● **TEXT SECTION**
/---

The Sejong–Pocheon Expressway (Korean: 세종포천고속도로; Sejong Pocheon Gosok Doro), is an expressway in South Korea, connecting Anseong to Guri, Seoul, Namyangju, Uijeongbu and Pocheon.

Construction on the Guri–Pocheon section was started on June 30, 2012, and finished on June 30, 2017. It is a private investment project so the toll rates are cheaper than other expressways in South Korea. The highway operated is by the Seoul Northern Highway Corporation.The Sejong–Guri section has been called Sejong–Seoul Expressway or 2nd Gyeongbu Expressway, and it is planned to reduce traffic congestion between Gyeongbu Expressway and Jungbu Expressway. The first section of Seongnam–Guri is Anseong–Guri section, was finished on April 25, 2017. The remaining sections between Anseong and Seongnam will be completed in 2022. The second section, Sejong–Anseong, will be started in 2020 and completed in 2025.

Currently the National Route 43, National Route 47 and Dongbu Expressway, which connects Pocheon and Seoul have many vehicles and traffic lights. This expressway has reduced the travel time between two cities from 1 hour 30 minutes to 40 minutes.

\---

● **LISTING**
/---

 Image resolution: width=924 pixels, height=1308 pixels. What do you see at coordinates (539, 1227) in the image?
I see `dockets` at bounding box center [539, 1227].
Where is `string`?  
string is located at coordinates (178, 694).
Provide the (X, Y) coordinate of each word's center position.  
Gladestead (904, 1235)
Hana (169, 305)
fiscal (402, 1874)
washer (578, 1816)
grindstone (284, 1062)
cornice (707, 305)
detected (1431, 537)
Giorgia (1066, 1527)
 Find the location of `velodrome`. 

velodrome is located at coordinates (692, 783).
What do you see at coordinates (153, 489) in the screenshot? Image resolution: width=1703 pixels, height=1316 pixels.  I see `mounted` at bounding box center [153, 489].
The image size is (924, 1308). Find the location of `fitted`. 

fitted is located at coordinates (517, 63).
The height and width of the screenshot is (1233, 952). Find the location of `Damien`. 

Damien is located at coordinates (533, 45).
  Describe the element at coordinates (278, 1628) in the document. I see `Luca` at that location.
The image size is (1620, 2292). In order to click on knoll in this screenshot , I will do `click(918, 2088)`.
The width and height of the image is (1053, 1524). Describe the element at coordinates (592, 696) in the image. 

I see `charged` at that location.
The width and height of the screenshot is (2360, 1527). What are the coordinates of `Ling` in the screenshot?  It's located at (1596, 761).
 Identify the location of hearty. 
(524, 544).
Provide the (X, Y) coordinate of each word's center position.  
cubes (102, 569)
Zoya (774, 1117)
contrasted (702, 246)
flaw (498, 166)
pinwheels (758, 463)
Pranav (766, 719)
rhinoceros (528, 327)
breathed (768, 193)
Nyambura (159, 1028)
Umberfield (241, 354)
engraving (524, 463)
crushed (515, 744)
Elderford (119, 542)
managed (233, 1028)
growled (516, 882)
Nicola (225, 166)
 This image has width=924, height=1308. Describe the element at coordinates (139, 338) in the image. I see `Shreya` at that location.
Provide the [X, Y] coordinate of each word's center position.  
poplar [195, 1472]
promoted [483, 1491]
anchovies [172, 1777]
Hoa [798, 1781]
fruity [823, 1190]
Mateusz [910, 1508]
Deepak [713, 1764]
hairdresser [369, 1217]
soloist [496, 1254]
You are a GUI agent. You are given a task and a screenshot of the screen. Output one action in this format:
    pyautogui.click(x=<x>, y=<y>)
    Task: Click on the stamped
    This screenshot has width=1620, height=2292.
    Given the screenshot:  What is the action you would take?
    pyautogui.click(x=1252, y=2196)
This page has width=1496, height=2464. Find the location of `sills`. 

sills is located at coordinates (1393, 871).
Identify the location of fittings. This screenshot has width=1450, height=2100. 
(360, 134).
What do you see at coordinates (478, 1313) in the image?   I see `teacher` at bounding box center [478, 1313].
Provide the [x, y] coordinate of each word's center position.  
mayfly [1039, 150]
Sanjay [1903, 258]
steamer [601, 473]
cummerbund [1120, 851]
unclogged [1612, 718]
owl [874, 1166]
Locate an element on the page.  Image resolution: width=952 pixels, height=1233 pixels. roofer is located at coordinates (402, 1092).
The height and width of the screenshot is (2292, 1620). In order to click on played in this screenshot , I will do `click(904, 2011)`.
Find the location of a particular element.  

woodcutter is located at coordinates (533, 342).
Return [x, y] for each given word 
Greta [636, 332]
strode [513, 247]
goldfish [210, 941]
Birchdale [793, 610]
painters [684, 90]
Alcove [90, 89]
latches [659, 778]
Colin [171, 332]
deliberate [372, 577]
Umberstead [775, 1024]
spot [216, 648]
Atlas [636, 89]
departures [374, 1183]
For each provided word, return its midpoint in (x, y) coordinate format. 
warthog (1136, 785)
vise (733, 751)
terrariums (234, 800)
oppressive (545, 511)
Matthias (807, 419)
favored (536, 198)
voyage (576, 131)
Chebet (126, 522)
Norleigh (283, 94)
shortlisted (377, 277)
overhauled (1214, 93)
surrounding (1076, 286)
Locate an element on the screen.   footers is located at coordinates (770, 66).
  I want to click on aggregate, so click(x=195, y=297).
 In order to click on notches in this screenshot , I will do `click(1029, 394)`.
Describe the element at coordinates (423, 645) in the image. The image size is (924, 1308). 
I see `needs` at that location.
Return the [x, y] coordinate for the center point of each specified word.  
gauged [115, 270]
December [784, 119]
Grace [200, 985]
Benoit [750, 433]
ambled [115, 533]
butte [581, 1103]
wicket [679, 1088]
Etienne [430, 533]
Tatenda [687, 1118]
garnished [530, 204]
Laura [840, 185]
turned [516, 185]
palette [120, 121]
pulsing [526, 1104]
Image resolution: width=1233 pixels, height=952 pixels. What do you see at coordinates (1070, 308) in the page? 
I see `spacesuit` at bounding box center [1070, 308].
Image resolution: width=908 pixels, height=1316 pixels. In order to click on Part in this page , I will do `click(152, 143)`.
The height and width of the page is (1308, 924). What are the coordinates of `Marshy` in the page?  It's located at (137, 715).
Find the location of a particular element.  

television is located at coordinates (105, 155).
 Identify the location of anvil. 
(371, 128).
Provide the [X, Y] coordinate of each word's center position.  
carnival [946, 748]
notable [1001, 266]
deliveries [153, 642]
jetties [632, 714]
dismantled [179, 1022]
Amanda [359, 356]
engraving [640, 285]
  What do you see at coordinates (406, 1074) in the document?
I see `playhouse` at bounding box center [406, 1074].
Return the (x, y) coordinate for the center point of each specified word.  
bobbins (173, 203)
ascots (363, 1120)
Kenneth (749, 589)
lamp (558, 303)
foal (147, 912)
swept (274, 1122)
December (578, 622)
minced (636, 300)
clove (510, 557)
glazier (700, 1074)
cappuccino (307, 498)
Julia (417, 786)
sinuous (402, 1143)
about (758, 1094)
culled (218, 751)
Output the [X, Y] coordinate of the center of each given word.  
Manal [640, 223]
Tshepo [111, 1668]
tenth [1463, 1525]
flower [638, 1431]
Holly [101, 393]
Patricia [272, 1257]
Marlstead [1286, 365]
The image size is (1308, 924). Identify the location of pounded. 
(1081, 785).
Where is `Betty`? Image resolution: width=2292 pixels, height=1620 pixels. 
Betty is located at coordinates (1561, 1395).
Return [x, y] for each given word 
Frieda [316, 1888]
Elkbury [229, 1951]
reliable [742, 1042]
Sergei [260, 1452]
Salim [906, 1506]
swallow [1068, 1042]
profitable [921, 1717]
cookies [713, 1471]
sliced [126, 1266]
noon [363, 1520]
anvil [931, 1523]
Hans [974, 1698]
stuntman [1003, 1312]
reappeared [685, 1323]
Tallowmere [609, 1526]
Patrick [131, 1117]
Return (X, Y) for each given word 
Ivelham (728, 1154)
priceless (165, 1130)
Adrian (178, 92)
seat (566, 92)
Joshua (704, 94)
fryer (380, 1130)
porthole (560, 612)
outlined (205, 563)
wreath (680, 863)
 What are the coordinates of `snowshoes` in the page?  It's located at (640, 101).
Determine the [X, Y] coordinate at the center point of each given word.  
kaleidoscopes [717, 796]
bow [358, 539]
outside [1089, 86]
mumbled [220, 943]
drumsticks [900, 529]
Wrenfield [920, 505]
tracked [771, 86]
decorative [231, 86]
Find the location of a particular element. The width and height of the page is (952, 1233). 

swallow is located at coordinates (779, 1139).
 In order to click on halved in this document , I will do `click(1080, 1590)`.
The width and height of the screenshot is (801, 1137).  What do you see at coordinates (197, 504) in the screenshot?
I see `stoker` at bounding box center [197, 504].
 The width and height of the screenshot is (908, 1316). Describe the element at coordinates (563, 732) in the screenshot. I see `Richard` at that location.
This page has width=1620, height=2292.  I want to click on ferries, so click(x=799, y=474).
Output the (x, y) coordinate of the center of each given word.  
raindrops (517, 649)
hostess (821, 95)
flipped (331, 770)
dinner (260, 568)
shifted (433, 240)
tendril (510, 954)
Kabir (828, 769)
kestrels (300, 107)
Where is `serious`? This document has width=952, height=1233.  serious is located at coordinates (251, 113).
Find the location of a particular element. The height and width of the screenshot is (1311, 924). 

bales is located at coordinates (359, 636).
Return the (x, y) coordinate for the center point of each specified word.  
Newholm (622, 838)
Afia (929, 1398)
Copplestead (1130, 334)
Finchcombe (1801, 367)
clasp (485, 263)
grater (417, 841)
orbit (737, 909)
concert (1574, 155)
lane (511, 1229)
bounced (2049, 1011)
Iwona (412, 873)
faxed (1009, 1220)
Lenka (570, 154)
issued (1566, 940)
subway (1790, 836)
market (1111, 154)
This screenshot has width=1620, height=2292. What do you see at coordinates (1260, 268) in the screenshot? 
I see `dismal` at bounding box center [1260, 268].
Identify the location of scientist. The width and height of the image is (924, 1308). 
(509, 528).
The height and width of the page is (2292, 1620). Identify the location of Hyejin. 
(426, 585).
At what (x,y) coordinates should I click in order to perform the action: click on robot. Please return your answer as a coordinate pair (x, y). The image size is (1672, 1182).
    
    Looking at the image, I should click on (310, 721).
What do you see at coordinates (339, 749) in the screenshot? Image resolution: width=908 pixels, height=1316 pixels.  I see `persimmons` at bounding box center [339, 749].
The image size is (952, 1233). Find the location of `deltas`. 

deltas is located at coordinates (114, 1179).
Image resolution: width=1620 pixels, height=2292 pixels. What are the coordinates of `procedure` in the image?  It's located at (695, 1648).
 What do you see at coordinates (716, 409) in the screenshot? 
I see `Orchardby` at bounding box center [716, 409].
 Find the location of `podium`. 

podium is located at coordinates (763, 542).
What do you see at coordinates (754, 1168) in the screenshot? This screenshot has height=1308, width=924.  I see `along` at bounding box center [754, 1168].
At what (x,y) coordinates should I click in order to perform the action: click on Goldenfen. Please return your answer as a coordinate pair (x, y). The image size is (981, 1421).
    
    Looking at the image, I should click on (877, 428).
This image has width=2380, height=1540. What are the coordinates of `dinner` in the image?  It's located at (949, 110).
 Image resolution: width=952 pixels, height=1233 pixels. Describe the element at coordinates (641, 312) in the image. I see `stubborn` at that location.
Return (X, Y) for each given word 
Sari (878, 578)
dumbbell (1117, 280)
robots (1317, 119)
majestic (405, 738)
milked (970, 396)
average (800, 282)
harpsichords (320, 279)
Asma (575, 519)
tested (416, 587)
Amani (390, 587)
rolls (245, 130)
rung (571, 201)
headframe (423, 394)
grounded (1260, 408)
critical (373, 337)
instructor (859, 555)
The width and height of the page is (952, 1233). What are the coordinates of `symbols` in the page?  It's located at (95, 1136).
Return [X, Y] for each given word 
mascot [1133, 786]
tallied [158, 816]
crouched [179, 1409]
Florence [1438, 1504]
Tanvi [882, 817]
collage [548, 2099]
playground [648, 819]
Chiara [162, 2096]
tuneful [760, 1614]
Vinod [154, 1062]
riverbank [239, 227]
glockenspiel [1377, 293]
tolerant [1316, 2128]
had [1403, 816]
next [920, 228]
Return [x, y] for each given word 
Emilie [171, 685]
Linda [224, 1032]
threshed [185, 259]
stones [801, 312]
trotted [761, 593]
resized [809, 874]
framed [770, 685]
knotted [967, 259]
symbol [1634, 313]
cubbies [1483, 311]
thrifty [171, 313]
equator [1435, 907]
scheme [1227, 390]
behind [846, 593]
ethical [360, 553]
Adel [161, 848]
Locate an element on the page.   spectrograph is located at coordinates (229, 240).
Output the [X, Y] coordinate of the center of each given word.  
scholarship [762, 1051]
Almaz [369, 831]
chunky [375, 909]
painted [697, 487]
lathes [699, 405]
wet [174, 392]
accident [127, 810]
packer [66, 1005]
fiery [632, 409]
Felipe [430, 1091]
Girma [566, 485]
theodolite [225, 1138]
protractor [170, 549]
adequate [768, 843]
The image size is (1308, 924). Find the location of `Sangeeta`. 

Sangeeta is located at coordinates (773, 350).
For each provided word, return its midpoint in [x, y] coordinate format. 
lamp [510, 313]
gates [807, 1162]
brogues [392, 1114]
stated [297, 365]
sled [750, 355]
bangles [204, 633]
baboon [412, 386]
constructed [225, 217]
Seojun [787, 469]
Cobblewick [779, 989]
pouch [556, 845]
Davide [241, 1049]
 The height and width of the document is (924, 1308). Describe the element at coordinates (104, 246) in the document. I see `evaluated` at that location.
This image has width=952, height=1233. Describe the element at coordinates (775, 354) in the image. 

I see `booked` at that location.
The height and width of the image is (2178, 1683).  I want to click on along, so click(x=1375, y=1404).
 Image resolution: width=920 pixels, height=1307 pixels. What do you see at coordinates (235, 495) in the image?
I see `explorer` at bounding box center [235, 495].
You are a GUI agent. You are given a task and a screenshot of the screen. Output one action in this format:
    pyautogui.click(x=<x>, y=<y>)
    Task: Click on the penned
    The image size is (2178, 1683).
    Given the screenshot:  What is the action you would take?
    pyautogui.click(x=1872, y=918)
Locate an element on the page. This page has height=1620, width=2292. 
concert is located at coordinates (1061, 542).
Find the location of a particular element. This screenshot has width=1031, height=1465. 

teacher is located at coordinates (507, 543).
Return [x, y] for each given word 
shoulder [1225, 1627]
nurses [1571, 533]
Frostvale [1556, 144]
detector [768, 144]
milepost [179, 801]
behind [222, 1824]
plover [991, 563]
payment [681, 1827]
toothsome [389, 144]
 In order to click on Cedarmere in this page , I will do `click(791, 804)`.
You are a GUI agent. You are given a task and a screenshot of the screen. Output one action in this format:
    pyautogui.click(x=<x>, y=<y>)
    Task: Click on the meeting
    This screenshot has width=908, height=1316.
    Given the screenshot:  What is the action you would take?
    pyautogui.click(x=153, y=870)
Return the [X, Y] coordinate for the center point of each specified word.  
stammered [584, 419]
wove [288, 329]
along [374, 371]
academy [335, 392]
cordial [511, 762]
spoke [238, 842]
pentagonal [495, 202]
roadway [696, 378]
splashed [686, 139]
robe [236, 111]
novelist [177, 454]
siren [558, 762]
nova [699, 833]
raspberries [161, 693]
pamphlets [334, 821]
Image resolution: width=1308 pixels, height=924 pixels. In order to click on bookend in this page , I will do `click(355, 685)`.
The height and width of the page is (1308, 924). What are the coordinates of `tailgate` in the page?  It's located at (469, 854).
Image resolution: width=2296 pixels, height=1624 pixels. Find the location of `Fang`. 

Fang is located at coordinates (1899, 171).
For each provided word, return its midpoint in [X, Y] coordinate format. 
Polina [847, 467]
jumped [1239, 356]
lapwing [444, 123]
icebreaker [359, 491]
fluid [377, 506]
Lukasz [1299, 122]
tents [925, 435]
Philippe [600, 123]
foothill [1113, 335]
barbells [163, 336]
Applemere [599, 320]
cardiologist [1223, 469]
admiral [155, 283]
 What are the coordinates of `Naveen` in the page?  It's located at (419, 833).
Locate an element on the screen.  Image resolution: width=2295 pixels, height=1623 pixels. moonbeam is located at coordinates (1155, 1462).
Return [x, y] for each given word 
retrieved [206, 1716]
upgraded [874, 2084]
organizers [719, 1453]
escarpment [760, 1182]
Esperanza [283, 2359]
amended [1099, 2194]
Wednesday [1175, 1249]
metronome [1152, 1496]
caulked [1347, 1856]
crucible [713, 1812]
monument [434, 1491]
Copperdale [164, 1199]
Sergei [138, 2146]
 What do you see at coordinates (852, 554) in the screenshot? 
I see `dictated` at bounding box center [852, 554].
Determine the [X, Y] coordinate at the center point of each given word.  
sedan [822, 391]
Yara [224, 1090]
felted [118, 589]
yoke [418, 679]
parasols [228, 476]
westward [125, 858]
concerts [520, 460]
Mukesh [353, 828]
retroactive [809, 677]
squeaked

\---

● **PROBLEM TO SOLVE**
Reproduce the full text about the Sejong–Pocheon Expressway word for word. The material plays no part in what follows.

● **OUTPUT BELOW**
The Sejong–Pocheon Expressway (Korean: 세종포천고속도로; Sejong Pocheon Gosok Doro), is an expressway in South Korea, connecting Anseong to Guri, Seoul, Namyangju, Uijeongbu and Pocheon.

Construction on the Guri–Pocheon section was started on June 30, 2012, and finished on June 30, 2017. It is a private investment project so the toll rates are cheaper than other expressways in South Korea. The highway operated is by the Seoul Northern Highway Corporation.The Sejong–Guri section has been called Sejong–Seoul Expressway or 2nd Gyeongbu Expressway, and it is planned to reduce traffic congestion between Gyeongbu Expressway and Jungbu Expressway. The first section of Seongnam–Guri is Anseong–Guri section, was finished on April 25, 2017. The remaining sections between Anseong and Seongnam will be completed in 2022. The second section, Sejong–Anseong, will be started in 2020 and completed in 2025.

Currently the National Route 43, National Route 47 and Dongbu Expressway, which connects Pocheon and Seoul have many vehicles and traffic lights. This expressway has reduced the travel time between two cities from 1 hour 30 minutes to 40 minutes.